> DIRECTIONS: Write out an exact copy of the line containing "The image size is (1316, 924)." and all lines that follow it in the data below, leaving out pictures.

(Saved data entries)
= = = =

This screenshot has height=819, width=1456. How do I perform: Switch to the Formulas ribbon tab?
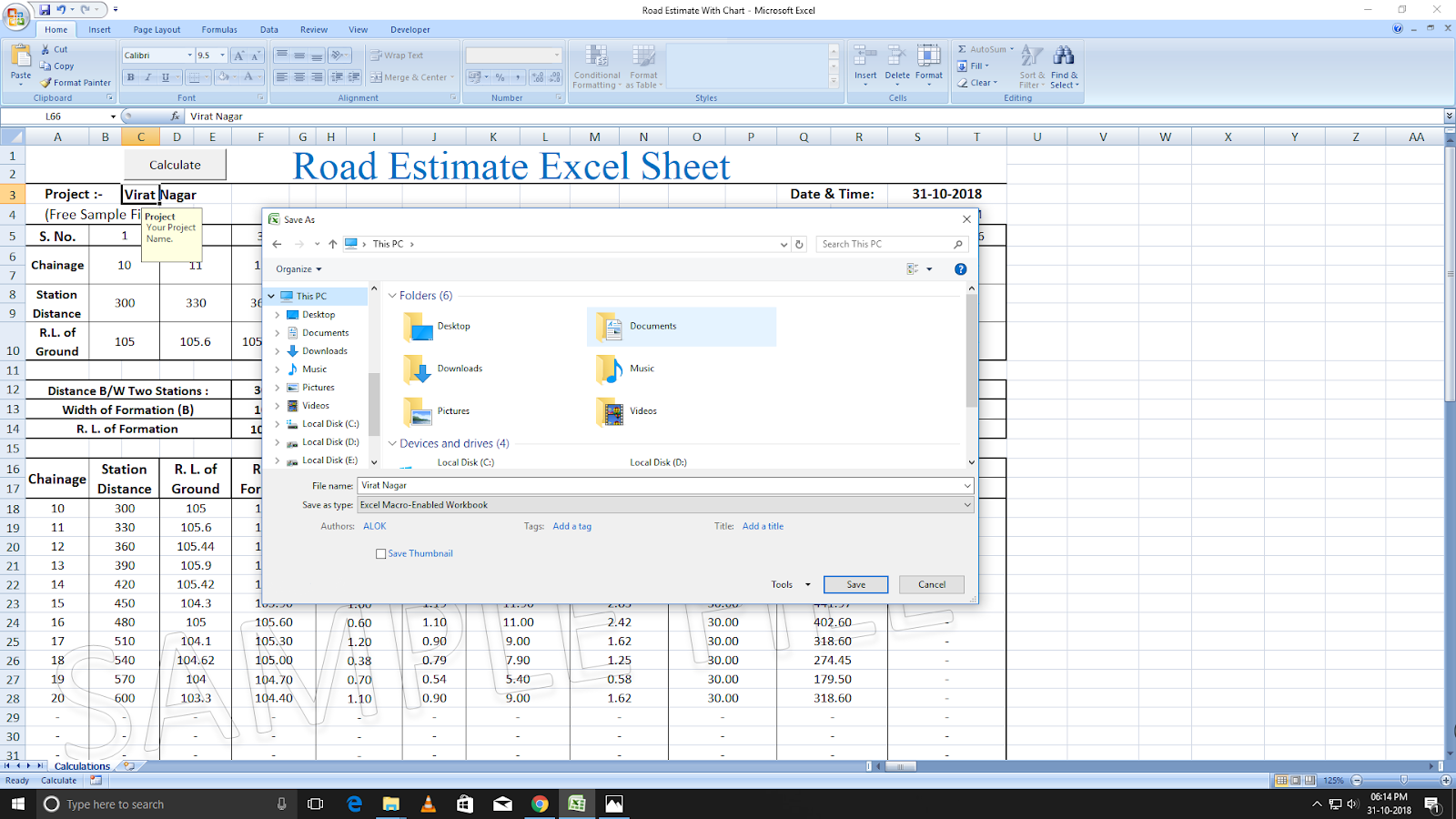point(218,29)
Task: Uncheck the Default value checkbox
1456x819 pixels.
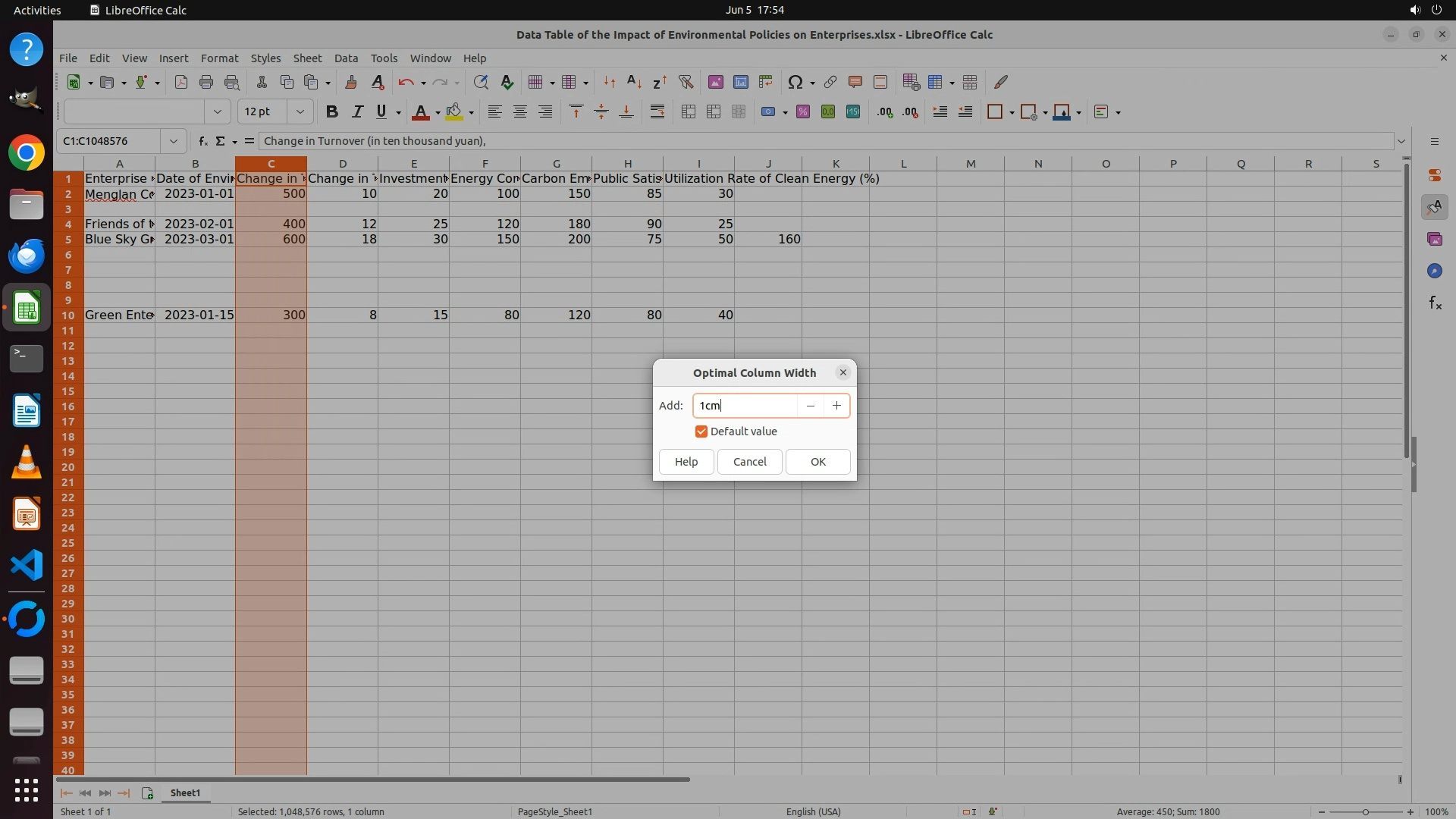Action: click(701, 431)
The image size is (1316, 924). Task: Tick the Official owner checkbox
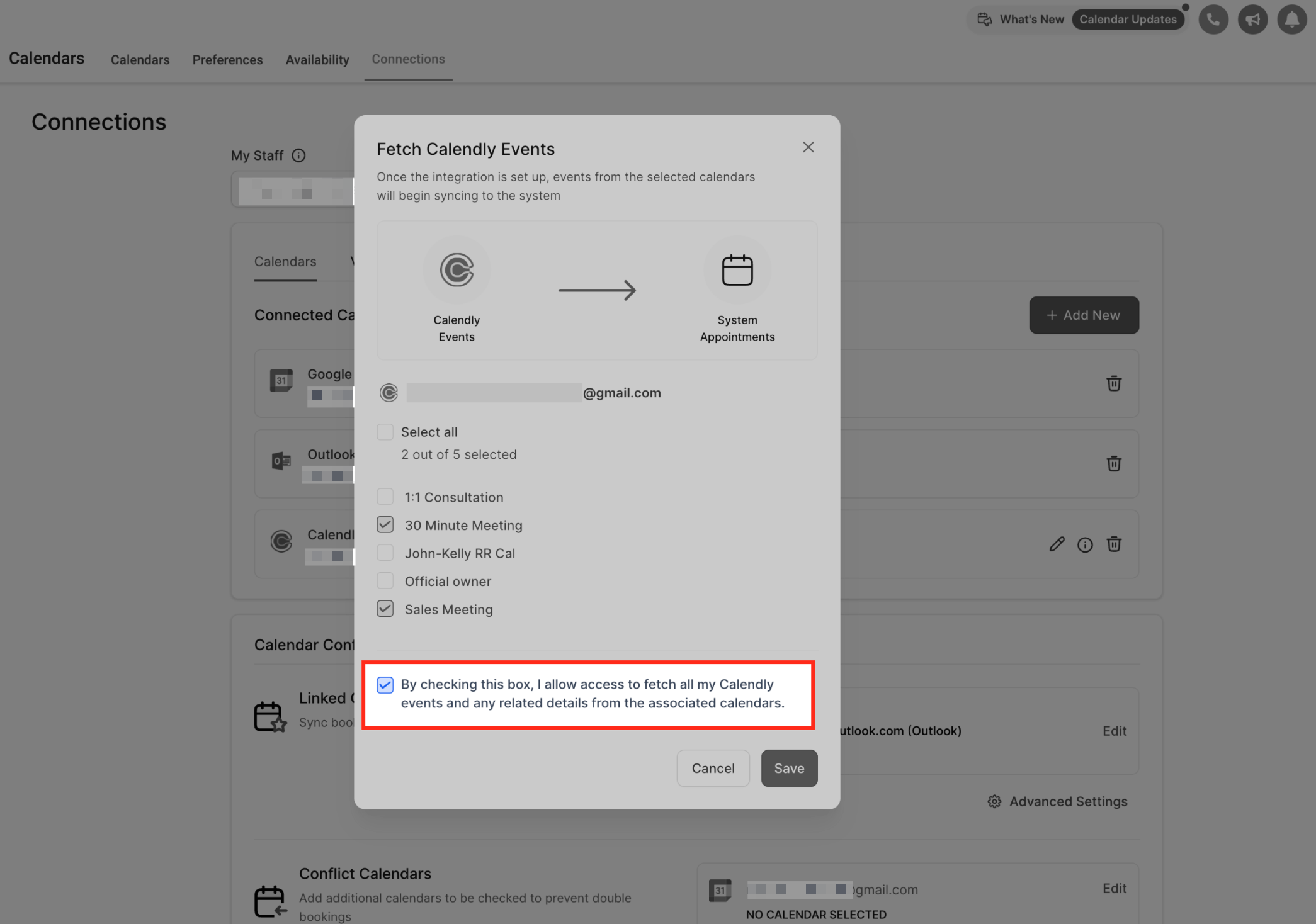click(x=385, y=580)
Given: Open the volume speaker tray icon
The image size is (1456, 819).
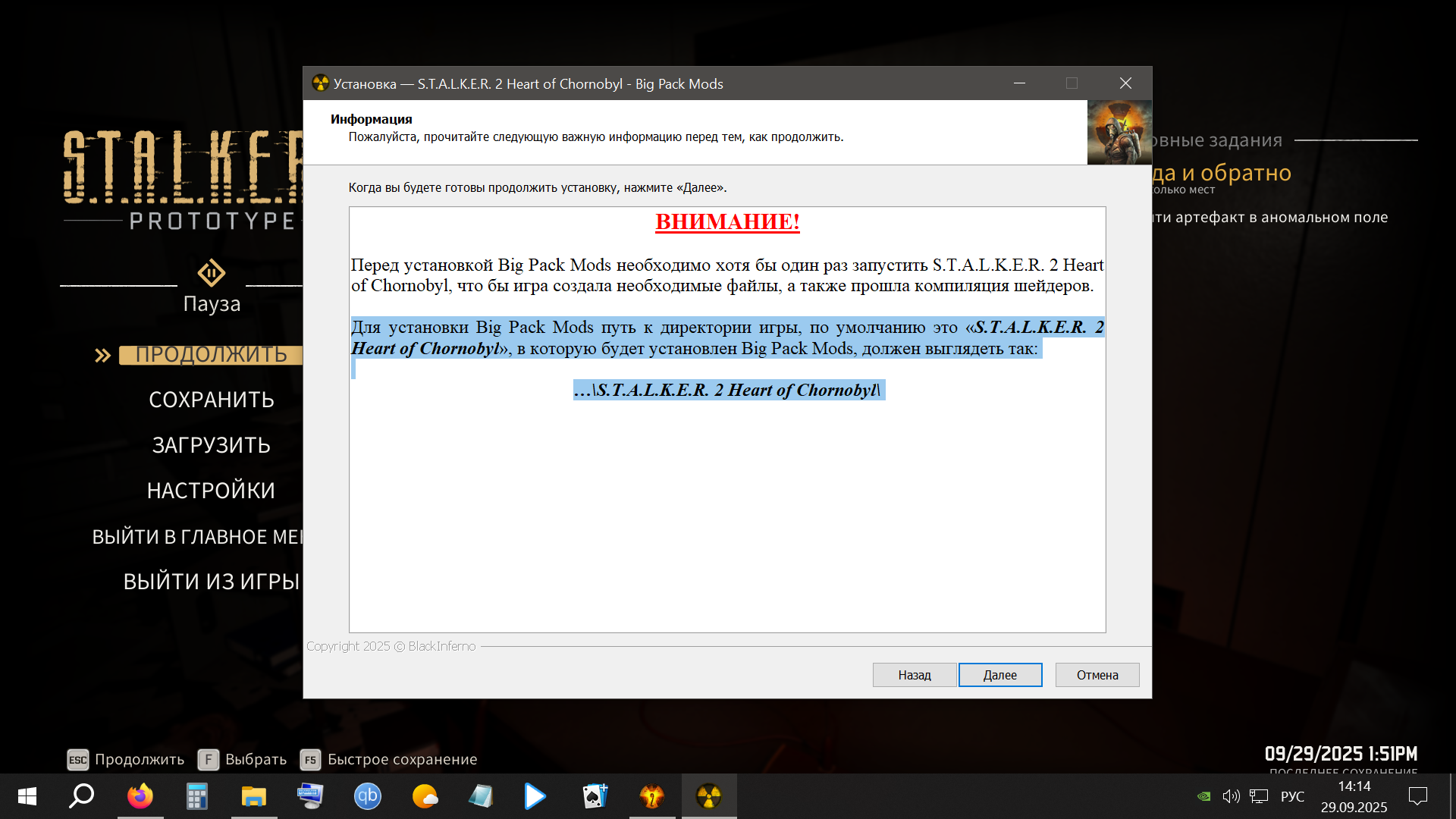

= = = =

> REPLY:
The image size is (1316, 924). Task: Tick the Official owner checkbox
click(x=385, y=580)
Given: Open the volume speaker tray icon
The image size is (1456, 819).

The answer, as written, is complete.